-- Selected passage follows --

Daniele
It's afternoon in a brand-new kindergarten classroom. We sit around a table to talk about Daniele, a three-year-old who has just started school. He is severely disabled—a serious motor impairment—and cries and complains often. When his mother begins to speak, the words pour out: three years of life with Daniele, sleepless nights, countless attempts to understand that crying, the terror of not knowing what to do except hold him in her arms. That's the only place, the only moment, where he finds any peace. We don't offer advice. We're here to listen, to give this mother a space where she too can be held, where she can hand over her story to someone else, tell it to herself so she can share the fragments of experience still raw and aching inside her.
Gradually we begin to talk about Daniele's future. School has started, and that means change—we don't know what kind, but it's the thought of a different tomorrow breaking through.
Now Daniele has a much sharper image inside us. A series of snapshots: Daniele crying, Daniele in his mother's arms, scenes she has described. The boy we had each seen in fragments—me during physical therapy, the teachers at school—now has a story inside us too. Some of the images his mother carried have become ours, and the Daniele living in us has grown more vivid, closer, richer and more alive.
Giving Others an Identity
To understand how deeply this matters, we need to think about what shapes identity. It's not only what we carry inside ourselves—our self-image, our self-esteem, our private thoughts. Identity is also made of the images others hold of us. Some of those images don't belong to our memory. We never lived them ourselves. Yet they define who we are.

-- Selected passage concluded --
-- Information supplied follows --

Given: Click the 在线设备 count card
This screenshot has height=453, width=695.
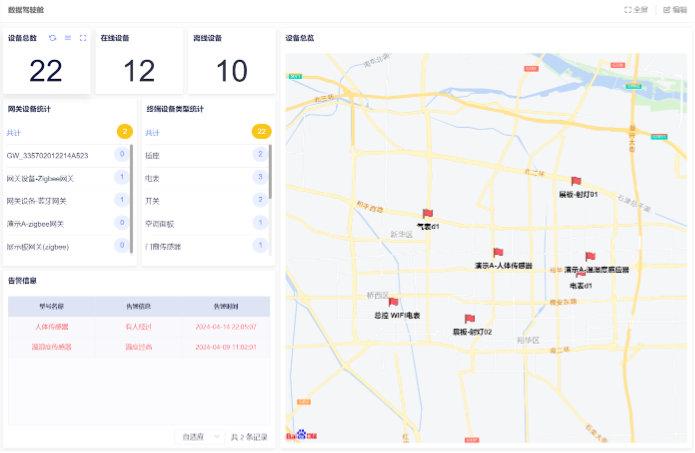Looking at the screenshot, I should pyautogui.click(x=139, y=61).
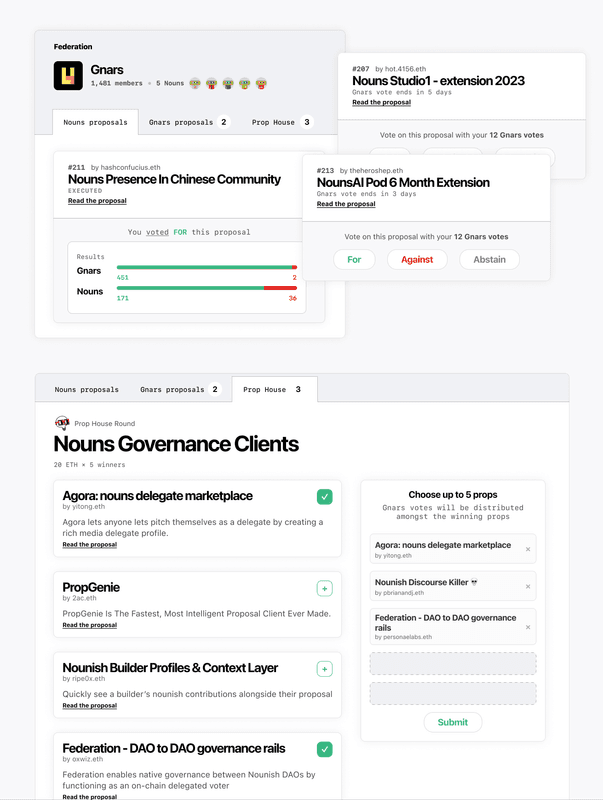
Task: Add PropGenie with its plus toggle
Action: click(x=324, y=588)
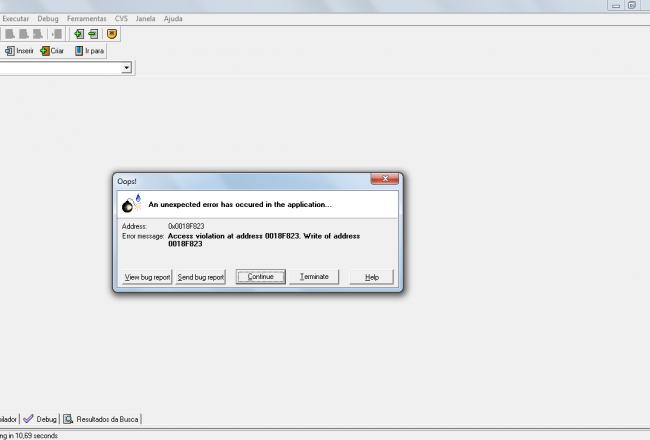Switch to the Debug bottom tab
Viewport: 650px width, 440px height.
[x=40, y=419]
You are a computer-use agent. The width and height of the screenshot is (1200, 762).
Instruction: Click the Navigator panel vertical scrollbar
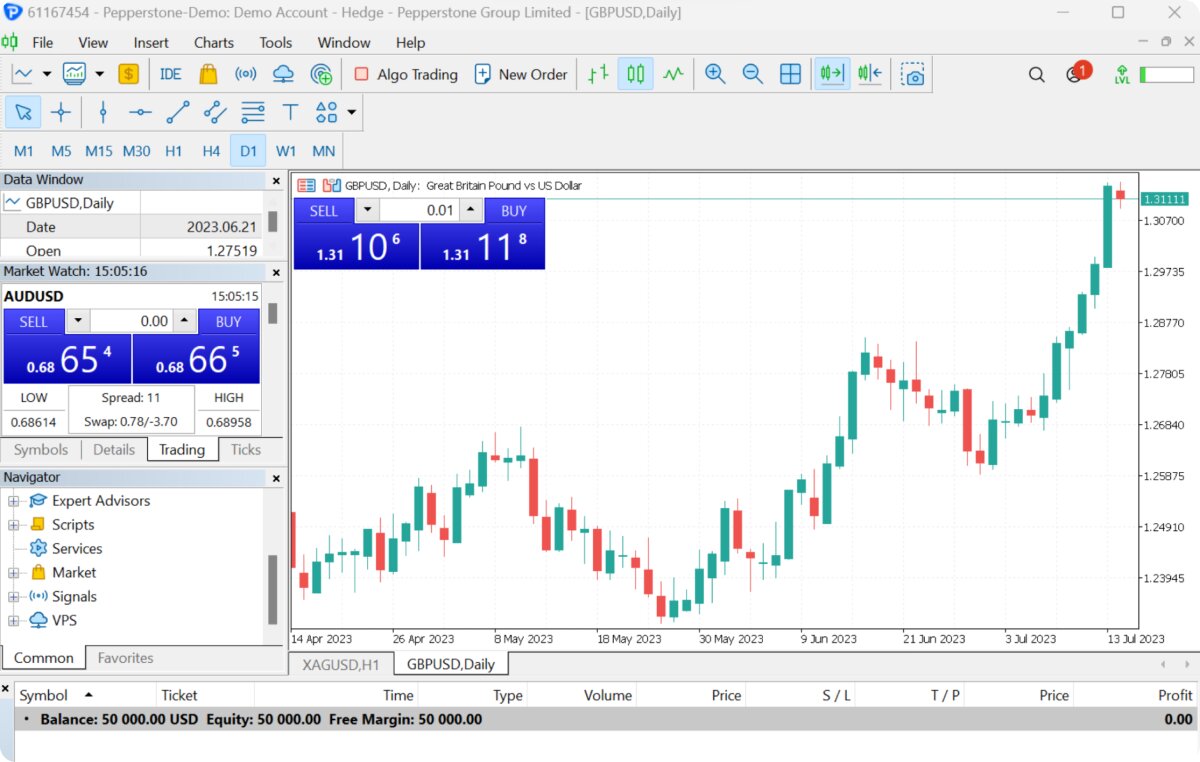273,590
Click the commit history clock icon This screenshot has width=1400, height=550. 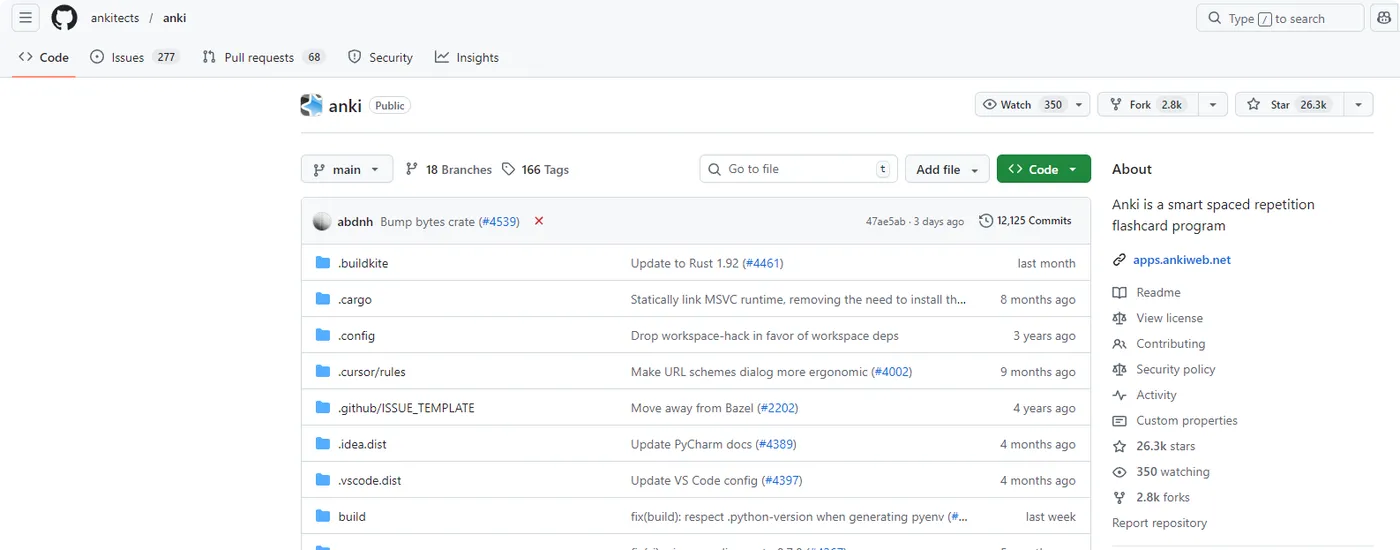coord(986,221)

-- Information supplied concluded --

*What is required*:
Decide whether each statement agrees with the passage about Daniele. Answer yes or no for each, quoting the words from the passage that decide it.
1. Daniele finds peace only when his mother holds him in her arms.
2. The people at the table give Daniele's mother advice.
3. Identity is made only of what we carry inside ourselves.

*Answer for the task*:
1. Yes: "That's the only place, the only moment, where he finds any peace."
2. No: "We don't offer advice."
3. No: "It's not only what we carry inside ourselves" and "Identity is also made of the images others hold of us."